TEXT BLOCK.

■ ■ ■ ■ ■ ■ ■

Award-winning pianist, songwriter, and vocalist Marcia Ball has won worldwide fame for her ability to ignite a full-scale roadhouse party every time she takes the stage. Born in Orange, Texas and raised in Vinton, Louisiana, Ball’s deep Acadian heritage and a lifetime of absorbing and performing Gulf Coast rhythm and blues is evident in her original songs and the classics she chooses to cover. This has made her a one-of-a-kind favorite with music lovers everywhere. With each new release, her reputation as a profoundly soulful singer, a boundlessly talented pianist and a courageous, inventive songwriter continues to grow. Her love of the road has led to years of soul-satisfying performances at festivals, concert halls and clubs.

■ ■ ■ ■ ■ ■ ■

RAW DATA.
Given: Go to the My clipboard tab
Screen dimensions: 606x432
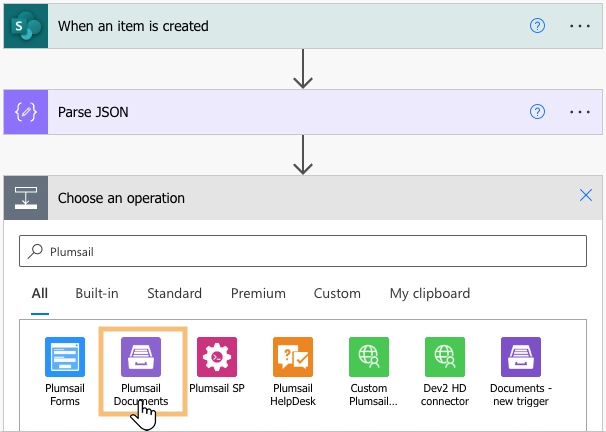Looking at the screenshot, I should coord(429,293).
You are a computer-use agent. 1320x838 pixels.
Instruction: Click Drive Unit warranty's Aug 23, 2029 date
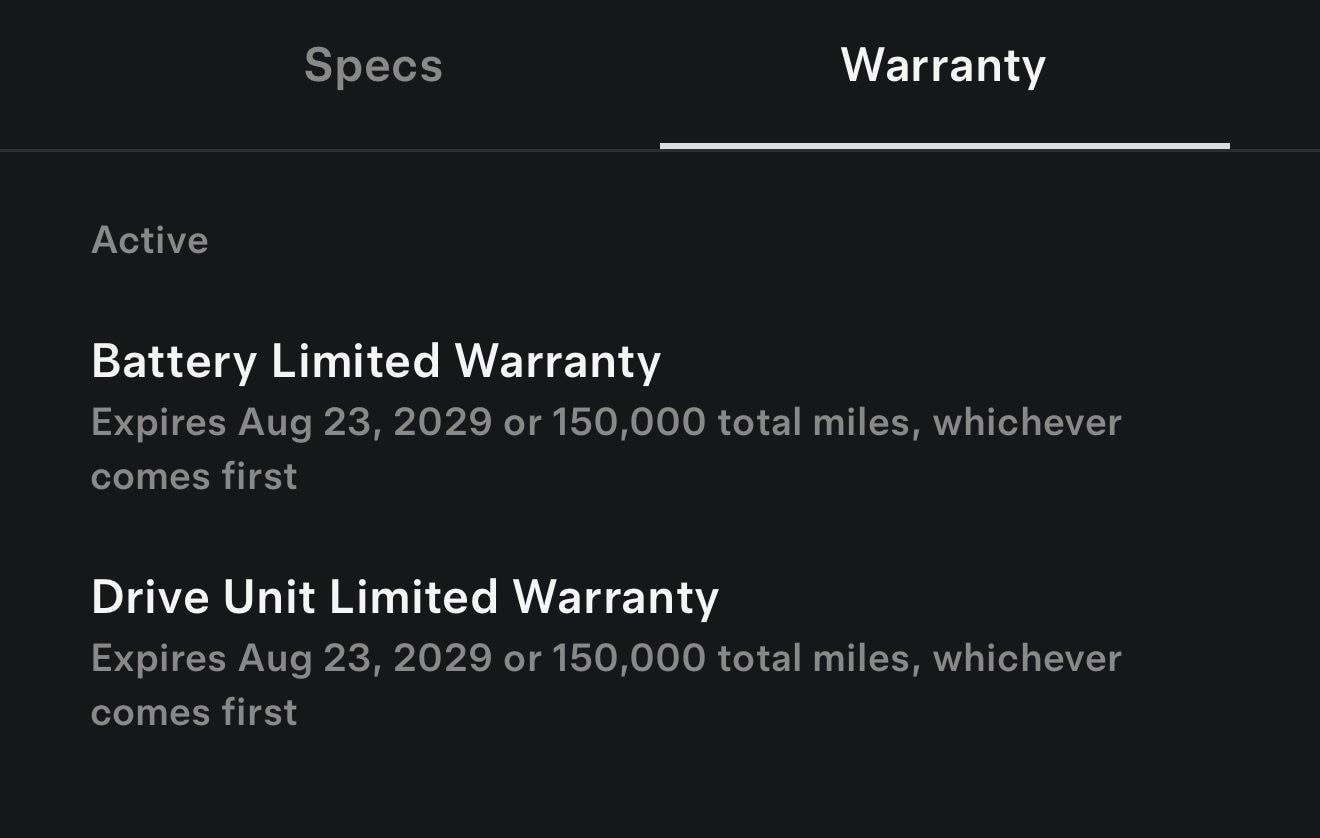point(365,658)
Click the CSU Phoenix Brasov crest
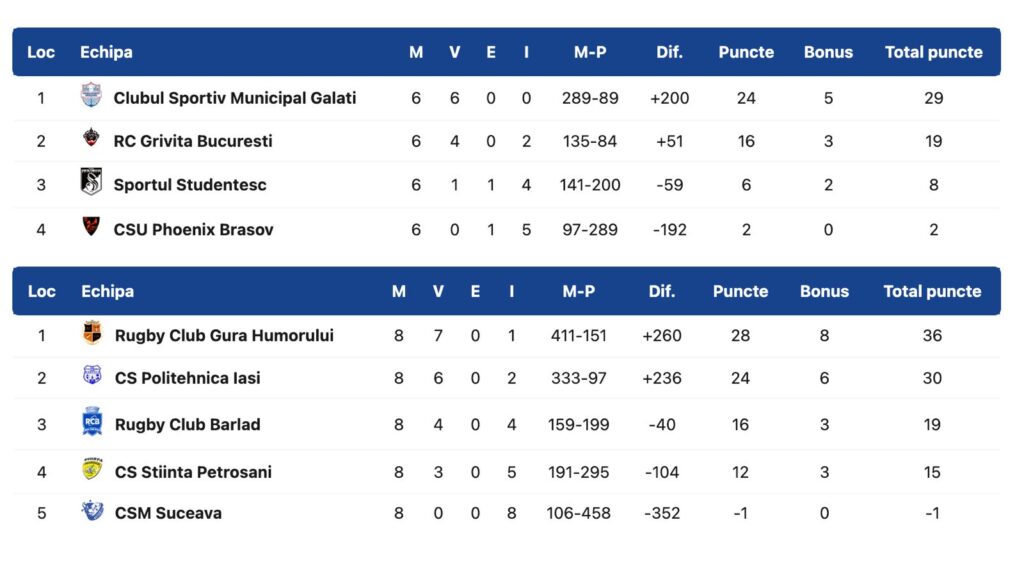This screenshot has height=577, width=1024. 91,227
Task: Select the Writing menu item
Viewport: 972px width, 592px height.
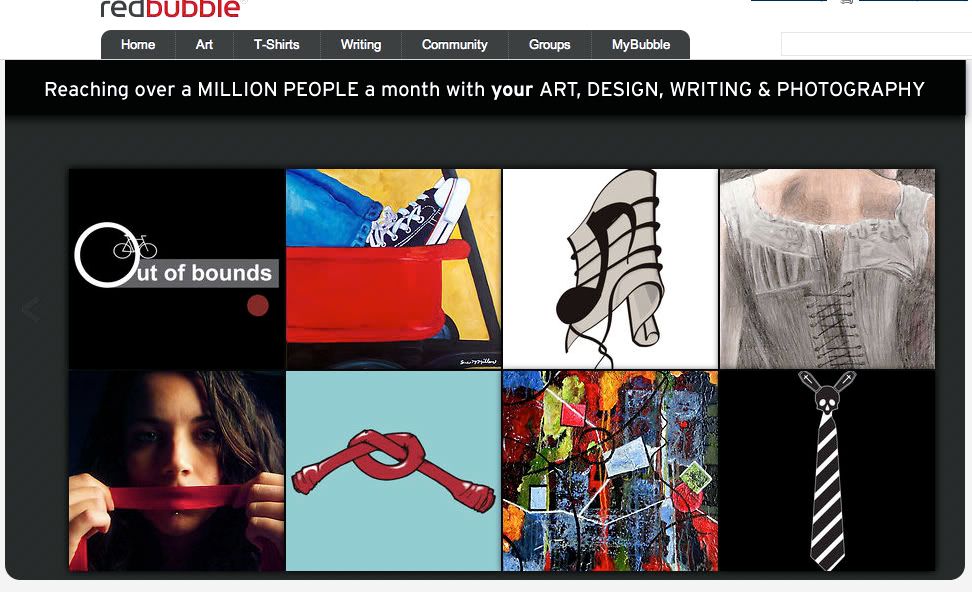Action: click(x=361, y=45)
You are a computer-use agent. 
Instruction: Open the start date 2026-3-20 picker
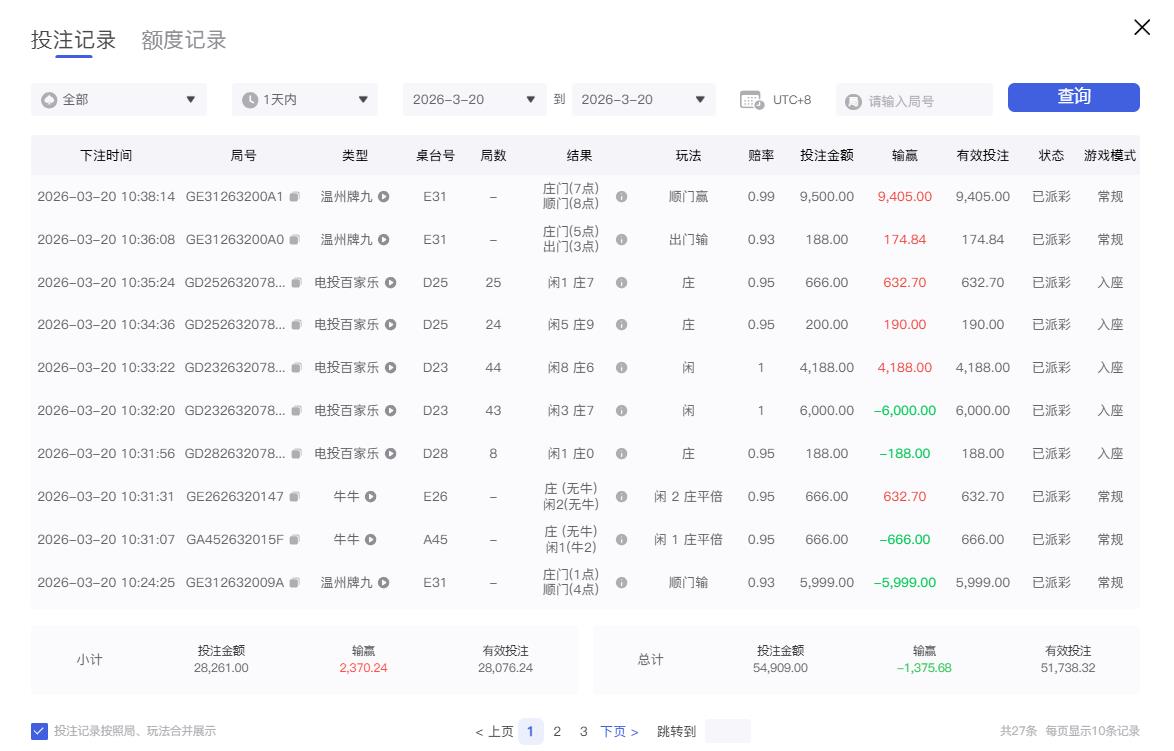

■ ■ ■ ■ ■ ■ ■

ACTION ITEM A. In the Marcia Ball biography above the listing, translate this sentence into Spanish: "This has made her a one-of-a-kind favorite with music lovers everywhere."
ACTION ITEM B. Proceed with the Marcia Ball biography, picking up after its last sentence.

EXERCISE ANSWER A. Esto la ha convertido en una favorita única entre los amantes de la música de todo el mundo.

EXERCISE ANSWER B.
Marcia grew up in a family whose female members all played piano. She began taking lessons at age five, playing old Tin Pan Alley and popular music tunes from her grandmother’s collection. But it was at age 13 that she discovered the power of R&B and soul music. One day in 1962, she sat amazed as Irma Thomas performed on a show at the Municipal Auditorium in New Orleans and delivered the most spirited and moving performance the young teenager had ever seen, and that feeling stuck with her. A few years later she attended Louisiana State University and after dropping out to explore the brave new hippie world of the late 1960s, she was invited to try out for a blues-based rock band called Gum. She made the cut and her future was set.
In 1970, Ball left Baton Rouge for San Francisco. Her car broke down in Austin and, while waiting for repairs, she fell in love with the city and decided to stay. It wasn’t long before she was performing in local clubs, leading a band called Freda and The Firedogs, a group that was among the pioneers of Austin’s Progressive Country movement.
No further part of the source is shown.